李瑾瑜低头看了看袖子上那团黏糊糊的糕渣,不但没有皱眉,反而笑了。
那笑容很淡,只是嘴角微微往上扯了一下,却让他那张苍老的、布满皱纹的脸在这一刻显得格外柔和。
李逸站在门口,看著父皇抱著两个孩子笑得像个孩子,看著岳母红著眼眶在一旁递糕,看著妻子蹲在父皇膝边替平平擦嘴。

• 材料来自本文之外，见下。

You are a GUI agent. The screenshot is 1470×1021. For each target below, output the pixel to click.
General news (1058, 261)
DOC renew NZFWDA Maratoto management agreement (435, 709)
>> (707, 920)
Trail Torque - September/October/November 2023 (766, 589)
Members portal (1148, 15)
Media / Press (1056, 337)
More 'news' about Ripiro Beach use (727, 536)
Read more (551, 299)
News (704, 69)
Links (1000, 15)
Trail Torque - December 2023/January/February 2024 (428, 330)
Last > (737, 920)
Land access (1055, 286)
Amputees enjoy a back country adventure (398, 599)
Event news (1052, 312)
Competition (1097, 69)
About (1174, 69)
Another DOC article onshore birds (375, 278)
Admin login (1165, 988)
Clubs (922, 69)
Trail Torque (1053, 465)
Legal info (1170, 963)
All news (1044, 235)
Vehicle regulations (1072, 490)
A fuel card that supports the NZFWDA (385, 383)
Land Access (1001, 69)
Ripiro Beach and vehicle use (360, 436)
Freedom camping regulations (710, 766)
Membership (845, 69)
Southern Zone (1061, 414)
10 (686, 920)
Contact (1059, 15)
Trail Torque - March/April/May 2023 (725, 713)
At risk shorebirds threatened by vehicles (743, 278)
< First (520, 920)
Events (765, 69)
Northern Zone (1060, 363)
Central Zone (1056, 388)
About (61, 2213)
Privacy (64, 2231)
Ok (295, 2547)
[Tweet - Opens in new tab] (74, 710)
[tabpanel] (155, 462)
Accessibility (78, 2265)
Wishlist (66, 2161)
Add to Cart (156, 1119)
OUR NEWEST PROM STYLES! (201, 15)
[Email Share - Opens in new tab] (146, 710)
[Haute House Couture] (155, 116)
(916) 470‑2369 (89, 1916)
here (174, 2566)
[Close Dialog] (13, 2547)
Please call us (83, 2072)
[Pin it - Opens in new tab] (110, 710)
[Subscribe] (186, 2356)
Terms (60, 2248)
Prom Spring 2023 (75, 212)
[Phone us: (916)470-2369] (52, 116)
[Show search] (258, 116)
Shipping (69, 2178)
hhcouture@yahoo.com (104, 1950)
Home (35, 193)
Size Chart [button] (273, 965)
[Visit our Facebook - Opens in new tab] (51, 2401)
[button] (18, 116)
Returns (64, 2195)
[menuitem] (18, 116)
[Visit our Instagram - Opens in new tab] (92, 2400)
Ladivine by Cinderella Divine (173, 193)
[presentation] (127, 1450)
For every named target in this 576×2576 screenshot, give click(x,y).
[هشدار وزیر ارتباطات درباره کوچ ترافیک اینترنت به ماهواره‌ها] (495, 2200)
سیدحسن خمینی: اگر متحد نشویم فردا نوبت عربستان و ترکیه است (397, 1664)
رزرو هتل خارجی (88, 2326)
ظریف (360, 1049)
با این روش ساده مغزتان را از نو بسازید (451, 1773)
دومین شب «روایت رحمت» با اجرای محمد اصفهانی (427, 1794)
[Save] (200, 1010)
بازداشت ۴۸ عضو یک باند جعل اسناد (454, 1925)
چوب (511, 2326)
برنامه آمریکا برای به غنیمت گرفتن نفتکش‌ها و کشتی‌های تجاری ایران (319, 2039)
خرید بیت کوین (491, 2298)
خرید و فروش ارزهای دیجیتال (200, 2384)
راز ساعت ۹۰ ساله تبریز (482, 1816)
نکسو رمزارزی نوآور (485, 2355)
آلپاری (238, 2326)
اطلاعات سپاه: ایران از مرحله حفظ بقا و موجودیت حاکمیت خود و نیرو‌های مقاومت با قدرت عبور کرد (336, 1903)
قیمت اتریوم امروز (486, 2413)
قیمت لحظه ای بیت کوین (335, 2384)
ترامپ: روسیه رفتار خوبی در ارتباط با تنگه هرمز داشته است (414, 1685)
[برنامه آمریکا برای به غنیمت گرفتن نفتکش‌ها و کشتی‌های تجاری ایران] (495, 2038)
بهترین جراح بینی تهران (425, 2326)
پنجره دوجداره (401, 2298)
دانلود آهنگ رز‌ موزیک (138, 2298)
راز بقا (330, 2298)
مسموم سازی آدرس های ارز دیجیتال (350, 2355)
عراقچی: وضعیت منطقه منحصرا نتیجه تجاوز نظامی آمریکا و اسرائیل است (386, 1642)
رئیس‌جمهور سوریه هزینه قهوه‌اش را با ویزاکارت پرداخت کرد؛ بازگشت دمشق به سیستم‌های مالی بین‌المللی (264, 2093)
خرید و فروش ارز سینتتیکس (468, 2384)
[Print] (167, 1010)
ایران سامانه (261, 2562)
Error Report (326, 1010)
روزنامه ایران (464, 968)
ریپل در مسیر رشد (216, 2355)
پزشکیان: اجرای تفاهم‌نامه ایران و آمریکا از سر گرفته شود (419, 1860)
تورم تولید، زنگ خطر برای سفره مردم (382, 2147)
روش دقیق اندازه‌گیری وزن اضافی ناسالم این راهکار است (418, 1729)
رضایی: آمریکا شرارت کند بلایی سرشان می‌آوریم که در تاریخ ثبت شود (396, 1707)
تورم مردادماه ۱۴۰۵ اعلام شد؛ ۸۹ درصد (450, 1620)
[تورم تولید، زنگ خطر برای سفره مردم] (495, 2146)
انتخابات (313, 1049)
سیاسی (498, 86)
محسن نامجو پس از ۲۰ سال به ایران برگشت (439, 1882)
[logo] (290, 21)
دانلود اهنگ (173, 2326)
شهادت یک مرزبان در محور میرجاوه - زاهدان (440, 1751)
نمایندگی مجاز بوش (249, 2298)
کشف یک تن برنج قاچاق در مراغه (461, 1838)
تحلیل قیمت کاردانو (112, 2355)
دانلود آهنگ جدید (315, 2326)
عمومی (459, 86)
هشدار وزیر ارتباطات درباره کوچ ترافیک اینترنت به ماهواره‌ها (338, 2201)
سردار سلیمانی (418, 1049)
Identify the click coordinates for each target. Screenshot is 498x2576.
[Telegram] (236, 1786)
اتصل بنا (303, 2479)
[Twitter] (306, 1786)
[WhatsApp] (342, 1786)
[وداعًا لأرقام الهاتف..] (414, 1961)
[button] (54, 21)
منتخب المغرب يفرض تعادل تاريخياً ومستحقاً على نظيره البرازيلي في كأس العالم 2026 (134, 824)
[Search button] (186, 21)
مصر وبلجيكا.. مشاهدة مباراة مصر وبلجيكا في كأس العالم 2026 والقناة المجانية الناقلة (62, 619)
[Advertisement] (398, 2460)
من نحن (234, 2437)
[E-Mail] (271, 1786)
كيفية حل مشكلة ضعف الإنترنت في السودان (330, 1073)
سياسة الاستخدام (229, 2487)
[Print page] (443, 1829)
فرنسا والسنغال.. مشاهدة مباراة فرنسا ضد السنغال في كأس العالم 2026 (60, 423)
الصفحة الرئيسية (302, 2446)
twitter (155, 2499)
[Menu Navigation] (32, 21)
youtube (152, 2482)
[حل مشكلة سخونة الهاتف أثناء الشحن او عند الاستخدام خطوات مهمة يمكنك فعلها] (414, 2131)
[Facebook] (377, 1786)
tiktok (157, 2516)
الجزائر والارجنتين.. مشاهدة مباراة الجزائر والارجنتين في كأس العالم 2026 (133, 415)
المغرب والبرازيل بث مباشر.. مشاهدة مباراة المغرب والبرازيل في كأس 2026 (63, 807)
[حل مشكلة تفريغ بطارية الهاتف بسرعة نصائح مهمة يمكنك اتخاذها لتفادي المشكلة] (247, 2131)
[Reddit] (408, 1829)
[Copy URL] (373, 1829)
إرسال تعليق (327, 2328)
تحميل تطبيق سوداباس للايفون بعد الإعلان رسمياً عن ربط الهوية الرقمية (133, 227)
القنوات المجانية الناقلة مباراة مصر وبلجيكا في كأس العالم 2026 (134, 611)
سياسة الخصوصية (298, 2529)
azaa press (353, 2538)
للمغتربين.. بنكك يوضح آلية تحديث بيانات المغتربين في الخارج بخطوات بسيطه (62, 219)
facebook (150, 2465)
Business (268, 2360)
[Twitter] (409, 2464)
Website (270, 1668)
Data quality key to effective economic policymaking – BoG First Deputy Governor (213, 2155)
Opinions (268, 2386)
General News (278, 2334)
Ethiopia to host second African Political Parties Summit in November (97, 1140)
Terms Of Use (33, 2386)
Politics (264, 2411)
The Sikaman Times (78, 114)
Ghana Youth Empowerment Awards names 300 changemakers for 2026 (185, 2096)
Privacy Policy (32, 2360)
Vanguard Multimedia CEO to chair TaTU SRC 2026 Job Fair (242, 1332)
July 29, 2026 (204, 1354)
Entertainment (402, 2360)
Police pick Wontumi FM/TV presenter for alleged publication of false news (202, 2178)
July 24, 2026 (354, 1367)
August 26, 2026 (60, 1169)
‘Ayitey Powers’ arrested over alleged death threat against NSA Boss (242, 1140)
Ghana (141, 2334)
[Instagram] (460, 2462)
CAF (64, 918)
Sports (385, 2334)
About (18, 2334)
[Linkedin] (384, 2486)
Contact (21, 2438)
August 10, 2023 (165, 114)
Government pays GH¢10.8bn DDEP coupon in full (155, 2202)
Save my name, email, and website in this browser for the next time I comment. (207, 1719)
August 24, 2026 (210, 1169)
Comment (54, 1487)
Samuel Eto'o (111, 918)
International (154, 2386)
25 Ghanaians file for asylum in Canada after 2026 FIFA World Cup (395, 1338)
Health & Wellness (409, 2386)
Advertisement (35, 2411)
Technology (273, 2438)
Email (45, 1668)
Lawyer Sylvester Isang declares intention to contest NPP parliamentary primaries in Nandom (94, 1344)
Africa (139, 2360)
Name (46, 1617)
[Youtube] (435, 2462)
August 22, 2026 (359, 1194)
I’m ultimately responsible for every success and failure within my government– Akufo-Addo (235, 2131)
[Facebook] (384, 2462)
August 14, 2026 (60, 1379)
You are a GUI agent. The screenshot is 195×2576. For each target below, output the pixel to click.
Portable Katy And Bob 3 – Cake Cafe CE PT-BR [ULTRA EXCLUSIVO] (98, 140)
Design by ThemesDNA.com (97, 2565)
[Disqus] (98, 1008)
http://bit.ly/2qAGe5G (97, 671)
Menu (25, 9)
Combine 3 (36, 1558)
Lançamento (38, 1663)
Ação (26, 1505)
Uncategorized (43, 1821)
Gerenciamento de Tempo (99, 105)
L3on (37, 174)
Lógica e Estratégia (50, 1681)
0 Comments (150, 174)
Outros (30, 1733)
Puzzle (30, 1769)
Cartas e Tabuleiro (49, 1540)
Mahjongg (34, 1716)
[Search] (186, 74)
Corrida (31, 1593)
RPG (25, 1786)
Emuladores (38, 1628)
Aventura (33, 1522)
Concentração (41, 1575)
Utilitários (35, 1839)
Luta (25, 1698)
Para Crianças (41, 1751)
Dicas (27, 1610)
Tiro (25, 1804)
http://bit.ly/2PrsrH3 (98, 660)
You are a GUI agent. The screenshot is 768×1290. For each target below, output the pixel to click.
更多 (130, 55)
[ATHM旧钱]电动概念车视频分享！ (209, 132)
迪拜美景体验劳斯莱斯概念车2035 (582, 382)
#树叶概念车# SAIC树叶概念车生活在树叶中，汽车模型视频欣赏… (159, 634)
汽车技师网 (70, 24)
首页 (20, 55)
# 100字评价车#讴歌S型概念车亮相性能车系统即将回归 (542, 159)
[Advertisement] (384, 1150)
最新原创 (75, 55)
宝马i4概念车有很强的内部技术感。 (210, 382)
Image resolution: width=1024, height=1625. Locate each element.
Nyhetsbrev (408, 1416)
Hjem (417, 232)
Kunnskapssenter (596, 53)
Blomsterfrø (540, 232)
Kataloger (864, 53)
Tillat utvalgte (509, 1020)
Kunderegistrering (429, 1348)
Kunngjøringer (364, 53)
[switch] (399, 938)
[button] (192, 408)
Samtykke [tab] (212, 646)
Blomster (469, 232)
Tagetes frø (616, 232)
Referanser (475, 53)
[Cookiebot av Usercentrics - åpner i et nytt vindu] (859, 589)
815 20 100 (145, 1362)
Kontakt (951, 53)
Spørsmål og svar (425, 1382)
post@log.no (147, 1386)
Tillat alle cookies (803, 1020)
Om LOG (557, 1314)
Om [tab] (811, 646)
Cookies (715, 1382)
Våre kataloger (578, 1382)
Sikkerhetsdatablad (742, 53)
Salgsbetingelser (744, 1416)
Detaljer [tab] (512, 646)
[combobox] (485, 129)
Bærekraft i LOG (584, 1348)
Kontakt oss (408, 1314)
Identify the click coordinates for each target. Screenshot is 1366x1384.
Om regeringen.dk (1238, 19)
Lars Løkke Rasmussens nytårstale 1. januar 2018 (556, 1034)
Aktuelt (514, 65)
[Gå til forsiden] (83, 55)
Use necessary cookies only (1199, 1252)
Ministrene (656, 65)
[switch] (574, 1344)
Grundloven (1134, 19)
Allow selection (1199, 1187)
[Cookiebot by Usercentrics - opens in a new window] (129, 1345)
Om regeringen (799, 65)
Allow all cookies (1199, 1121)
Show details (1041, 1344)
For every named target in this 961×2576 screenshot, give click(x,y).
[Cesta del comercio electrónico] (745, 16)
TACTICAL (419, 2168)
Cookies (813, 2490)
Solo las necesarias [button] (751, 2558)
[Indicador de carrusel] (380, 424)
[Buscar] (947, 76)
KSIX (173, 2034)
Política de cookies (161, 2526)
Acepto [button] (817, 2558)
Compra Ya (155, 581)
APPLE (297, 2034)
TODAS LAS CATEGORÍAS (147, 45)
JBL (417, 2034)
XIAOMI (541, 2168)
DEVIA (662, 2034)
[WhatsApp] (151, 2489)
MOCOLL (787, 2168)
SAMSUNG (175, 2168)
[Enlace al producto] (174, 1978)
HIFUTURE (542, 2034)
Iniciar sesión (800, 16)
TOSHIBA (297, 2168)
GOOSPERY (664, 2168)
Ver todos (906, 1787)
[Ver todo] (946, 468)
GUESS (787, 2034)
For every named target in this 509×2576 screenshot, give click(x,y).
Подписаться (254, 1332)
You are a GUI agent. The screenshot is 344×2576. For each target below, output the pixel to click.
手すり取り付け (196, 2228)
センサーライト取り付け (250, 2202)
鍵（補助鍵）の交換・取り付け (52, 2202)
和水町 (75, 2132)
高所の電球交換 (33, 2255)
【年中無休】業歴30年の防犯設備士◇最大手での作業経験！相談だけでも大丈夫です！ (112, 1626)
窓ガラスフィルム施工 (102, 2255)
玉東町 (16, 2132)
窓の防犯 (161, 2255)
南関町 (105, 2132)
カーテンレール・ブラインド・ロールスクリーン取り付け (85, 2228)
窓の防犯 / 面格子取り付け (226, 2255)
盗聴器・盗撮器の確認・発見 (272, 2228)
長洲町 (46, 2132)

他忽然想起外祖母说过的那句话——“平平安安会笑了吧?会叫爹了吧?”
外祖母没有等到这一天。
可父皇等到了。
他转过身,悄悄退出了暖阁。
门外,雪还在下,纷纷扬扬的,將整座皇城染成一片洁白。
他站在廊下,深深地吸了一口气,冷冽的空气灌入肺腑,凉丝丝的,却让他觉得胸口那块压了许久的石头终於彻底落了地。
身后传来平平“咯咯”的笑声,和父皇沙哑的、带著笑意的声音:“別抢別抢,安安那块比你的大?来,皇祖父给你换一块。”
李逸的嘴角翘了起来。
他知道,这个冬天,不会太冷了。